» **Objective**: Please return every one of the items below, copying each line unchanged.

Entries on target coordinates
::::::

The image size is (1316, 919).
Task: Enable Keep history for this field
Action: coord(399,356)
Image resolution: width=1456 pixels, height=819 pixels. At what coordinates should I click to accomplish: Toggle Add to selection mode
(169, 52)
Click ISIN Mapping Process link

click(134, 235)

::::::

» **Expected answer**:
The image size is (1316, 919).
Task: Enable Keep history for this field
Action: coord(399,356)
Image resolution: width=1456 pixels, height=819 pixels. At what coordinates should I click to accomplish: Toggle Add to selection mode
(169, 52)
Click ISIN Mapping Process link

click(134, 235)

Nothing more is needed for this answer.